13. "Don't Go Gentle into That Good Night" by Dylan Thomas
Do not go gentle into that good night, old age should burn and rage at the end of the day; rage, rage against the dying of the light.
Although the wise know in the end that the darkness is right, for their words do not fork lightning, they will not go gentle into that good night.
Good men, as the last wave passes, cry out how bright their frail deeds may dance in the green bay, rage, rage against the dying of the light.
Wild people catch and sing the sun in flight, and learn, too late, that they grieve the sun on the way, not to go gentle into that good night.

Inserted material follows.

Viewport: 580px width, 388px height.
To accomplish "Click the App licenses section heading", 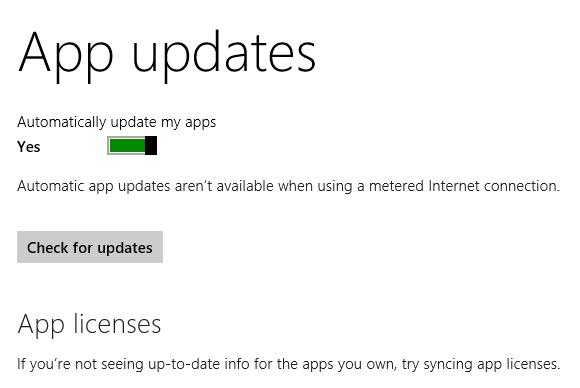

Serious people, on the verge of death, see with dazzling vision. Blind eyes can shine like shooting stars, and are happy, angry, and angry against the passing of the light. And you, my father, in the height of sorrow, cursed, now with your ferocity bless me with tears, I pray. Don't go gentle into that good night. Rage, rage against the dying of the light
14. “A Buzz in the House” by Emily Dickinson
The noise in the house on the morning after death is the most solemn thing on earth.
Clean the soul and put away the love we don’t want to use again until eternity.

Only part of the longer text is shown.